I have my things I took from his place and I’m not taking them back over there. This weekend and this woman put a huge wedge in our relationship and I don’t see it being lasting or sustainable, even if he is telling me the truth. I’m just too triggered.

Oh I forgot who asked, lol. But Yona never predicted this new bf. She only ever saw the ex. She saw a blue eyed man coming In as a friend which I totally believe already happened. Then she saw a brown eyed man who has emotional difficulties/can’t handle or process his emotions. This current guy has green eyes but they are dark green and at times look brown. And he struggles to keep his emotions in check. So I think he is who Yona May be talking about.

I am so tired and so over it all right now.
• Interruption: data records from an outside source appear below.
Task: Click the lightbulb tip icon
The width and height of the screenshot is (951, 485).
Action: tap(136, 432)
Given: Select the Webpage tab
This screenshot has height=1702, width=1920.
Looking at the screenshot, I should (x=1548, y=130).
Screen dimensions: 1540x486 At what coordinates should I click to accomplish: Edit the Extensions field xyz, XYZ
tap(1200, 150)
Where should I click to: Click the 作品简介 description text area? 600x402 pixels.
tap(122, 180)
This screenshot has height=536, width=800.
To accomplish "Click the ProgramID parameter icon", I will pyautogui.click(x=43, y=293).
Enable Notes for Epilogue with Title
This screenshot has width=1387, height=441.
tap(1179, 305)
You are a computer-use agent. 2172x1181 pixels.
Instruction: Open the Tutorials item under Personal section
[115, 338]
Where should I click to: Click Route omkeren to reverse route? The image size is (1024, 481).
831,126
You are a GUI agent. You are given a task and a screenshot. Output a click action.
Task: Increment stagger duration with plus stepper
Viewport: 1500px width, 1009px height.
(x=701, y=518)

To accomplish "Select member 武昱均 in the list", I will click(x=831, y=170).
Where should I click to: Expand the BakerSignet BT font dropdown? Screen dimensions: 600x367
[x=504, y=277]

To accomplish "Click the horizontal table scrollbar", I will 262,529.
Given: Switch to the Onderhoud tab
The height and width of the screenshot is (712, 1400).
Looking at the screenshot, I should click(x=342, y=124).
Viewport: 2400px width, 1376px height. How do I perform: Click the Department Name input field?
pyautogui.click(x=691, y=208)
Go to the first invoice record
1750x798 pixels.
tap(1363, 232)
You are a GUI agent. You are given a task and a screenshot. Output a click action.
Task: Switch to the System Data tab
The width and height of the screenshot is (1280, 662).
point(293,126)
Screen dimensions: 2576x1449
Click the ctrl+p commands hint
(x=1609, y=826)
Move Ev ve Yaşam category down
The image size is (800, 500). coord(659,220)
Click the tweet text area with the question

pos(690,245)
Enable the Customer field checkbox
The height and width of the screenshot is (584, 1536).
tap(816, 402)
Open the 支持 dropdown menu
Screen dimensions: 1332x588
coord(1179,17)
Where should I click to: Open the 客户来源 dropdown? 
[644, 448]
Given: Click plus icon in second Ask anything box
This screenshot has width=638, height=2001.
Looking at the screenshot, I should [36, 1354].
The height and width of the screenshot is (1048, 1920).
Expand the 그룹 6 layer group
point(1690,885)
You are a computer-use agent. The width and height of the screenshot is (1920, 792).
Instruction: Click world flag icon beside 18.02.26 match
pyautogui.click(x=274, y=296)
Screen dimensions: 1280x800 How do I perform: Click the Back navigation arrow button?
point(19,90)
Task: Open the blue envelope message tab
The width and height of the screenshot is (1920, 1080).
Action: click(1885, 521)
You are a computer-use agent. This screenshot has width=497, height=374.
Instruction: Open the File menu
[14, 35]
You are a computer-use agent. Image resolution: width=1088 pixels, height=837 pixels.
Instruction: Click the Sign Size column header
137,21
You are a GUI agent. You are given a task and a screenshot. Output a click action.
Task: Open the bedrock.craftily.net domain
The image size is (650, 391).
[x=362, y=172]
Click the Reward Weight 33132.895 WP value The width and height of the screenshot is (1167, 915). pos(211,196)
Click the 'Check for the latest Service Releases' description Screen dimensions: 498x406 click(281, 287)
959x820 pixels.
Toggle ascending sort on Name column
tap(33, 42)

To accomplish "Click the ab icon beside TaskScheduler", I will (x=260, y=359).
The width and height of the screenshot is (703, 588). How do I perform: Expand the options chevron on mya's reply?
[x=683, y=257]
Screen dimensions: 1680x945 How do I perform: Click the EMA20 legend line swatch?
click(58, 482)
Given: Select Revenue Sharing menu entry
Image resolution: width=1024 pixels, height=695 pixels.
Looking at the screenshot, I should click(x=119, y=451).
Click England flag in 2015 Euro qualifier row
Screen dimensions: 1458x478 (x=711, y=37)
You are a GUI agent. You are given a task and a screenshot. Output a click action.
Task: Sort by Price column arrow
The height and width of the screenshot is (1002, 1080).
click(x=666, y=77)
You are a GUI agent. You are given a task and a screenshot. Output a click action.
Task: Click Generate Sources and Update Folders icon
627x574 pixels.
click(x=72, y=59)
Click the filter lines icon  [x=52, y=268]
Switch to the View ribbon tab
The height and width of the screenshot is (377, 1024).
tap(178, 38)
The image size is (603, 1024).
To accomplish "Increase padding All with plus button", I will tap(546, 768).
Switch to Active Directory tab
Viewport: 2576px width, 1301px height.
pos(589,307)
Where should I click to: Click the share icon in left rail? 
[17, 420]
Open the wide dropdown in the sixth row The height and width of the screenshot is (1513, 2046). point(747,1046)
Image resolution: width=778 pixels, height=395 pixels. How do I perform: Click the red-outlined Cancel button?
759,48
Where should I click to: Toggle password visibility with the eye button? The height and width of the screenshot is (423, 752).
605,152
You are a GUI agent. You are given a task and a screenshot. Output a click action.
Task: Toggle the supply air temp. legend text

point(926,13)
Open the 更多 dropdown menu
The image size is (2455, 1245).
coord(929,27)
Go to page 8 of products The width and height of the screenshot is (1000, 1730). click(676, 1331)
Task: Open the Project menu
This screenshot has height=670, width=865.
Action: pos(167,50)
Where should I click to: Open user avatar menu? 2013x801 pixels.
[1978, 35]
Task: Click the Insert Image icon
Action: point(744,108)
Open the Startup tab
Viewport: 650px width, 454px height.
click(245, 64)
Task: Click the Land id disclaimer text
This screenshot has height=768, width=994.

I just want my top up.

SB, that’s just some Jerry Springer drama I could not deal with.  The fact that he actually mentioned she tried to get intimate/physical with him, yet he felt comfortable falling asleep next to their child and failed to reach out to you  would just be such a trigger for me.  Even if he is being honest, I know the dark place my imagination would take me based on the situation, so I’d cut out now.  Just don’t forget your self worth.  Sometimes it’s good to ask yourself just what is this guy bringing to the relationship?